„Es gibt zwei religiöse Praktiken, die in Sigil zum Wohle der Allgemeinheit streng verboten sind.
a) Verehrung der Dame der Schmerzen
Nach
Ihren eigenen Bestimmungen ist es strengstens untersagt, die Dame der
Schmerzen als Göttin zu verehren. Jeder, der dabei erwischt wird, dass
er Sie anbetet, wird ohne Gerichtsverhandlung sowie ohne Chance auf
Aufschub oder Begnadigung hingerichtet, falls ihn nicht schon der
Schatten der Dame getroffen hat.
b) Verehrung von Aoskar
Der
frühere Gott der Portale, der rechtmäßig von der Dame der Schmerzen
getötet wurde, war ein Feind der Stadt Sigil. Er und alle seine Anhänger
waren der Anarchie schuldig. Wer ihn verehrt, der wird ohne
Gerichtsverhandlung und ohne die Chance auf Aufschub oder Begnadigung
hingerichtet, falls ihn nicht zuvor der Schatten der Dame getroffen
hat.“
Punkt 5 unter „Die Fünf Größeren Vergehen in Sigil“, so erlassen - 496 HR
Vierter Dametag von Savorus, 126 HR
Am Tag nach dem eher unglücklichen Gespräch mit Garush wartete Naghûl im Garten der Festhalle auf seine Freunde. Morânia hatte ihm erklärt, sie würden sich nach Zenit dort einfinden, um noch einmal über alles zu reden. Der Tiefling war natürlich einverstanden gewesen. Nachdem sein erster Zorn verraucht gewesen war, vertrat er zwar nach wie vor gewisse Standpunkte zu diesem Thema, jedoch war er durchaus bereit zuzugeben, dass er in der Frage mit dem Styx-Tee überreagiert hatte. Überhaupt war alles sehr emotional verlaufen und auch ihm war daran gelegen, die Sache zu klären. Mit seiner Frau Morânia hatte er sich bereits am Vorabend – oder besser spät in der Nacht – ausgesprochen, daher blieb sie dem Treffen fern, ebenso wie Kiyoshi, der bei dem Vorfall im Haus der Visionen ja nicht dabei gewesen war. Zur verabredeten Zeit erschienen dann Lereia, Sgillin und Jana im Garten und kamen auf ihn zu, sobald sie ihn erblickt hatten.

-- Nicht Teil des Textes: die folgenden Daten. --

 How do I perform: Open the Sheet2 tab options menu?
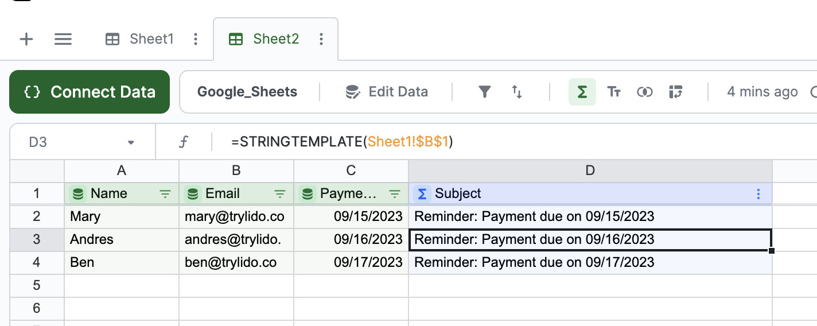pos(321,39)
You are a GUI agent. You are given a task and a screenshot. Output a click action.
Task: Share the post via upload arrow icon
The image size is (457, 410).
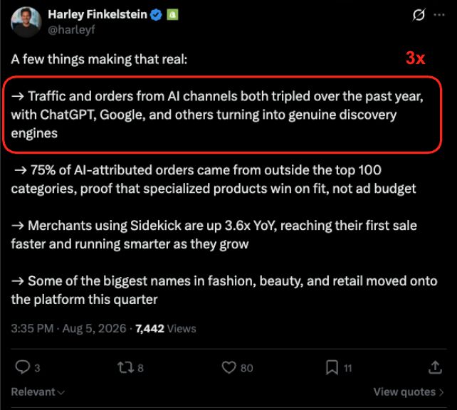point(435,367)
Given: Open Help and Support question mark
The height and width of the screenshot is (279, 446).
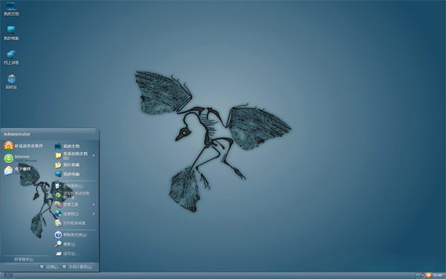Looking at the screenshot, I should pyautogui.click(x=58, y=234).
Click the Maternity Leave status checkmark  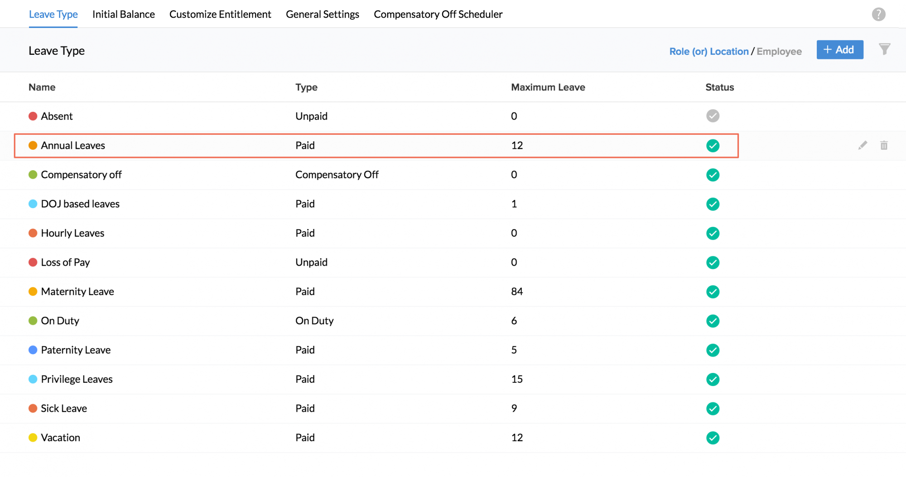713,292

Sgillin nickte ihm versöhnlich zu. „Hallo Naghûl.“
Jana und Lereia lächelten zur Begrüßung, wenngleich ein wenig zögernd und zurückhaltend. Kein Wunder, dachte der Tiefling bei sich, die Worte der Auseinandersetzung vom Vortag hingen durchaus noch wie ein grauer Schleier über ihnen allen. Er erwiderte daher das Lächeln und grüßte freundlich zurück, in der Hoffnung, die Stimmung so ein wenig aufzulockern.
„Der Segen der Dame“, meinte er im Entgegenkommen. „Schön, euch zu sehen und danke, dass ihr gekommen seid. Ich glaube, wir haben einiges aus der Welt zu schaffen.“
Sgillin nickte. „Allerdings.“
„Das sehe ich auch so“, stimmte Lereia zu. „Zwischen uns sollten keine unausgesprochenen Dinge stehen.“ Ihr Lächeln war nun offener, sie schien erleichtert und erfreut über Naghûls Begrüßung.
Jana hingegen wirkte zögerlicher. „Also, das ist, glaube ich ... sowieso zu spät“, murmelte sie.
Lereia warf ihr einen alarmierten Blick zu. „Wieso?“
„Ach Quatsch“, wandte Sgillin sofort ein. „Zu spät isses nie.“
Naghûl maß die Hexenmeisterin mit forschendem Blick. „Was ist zu spät, Jana?“, fragte er diplomatisch.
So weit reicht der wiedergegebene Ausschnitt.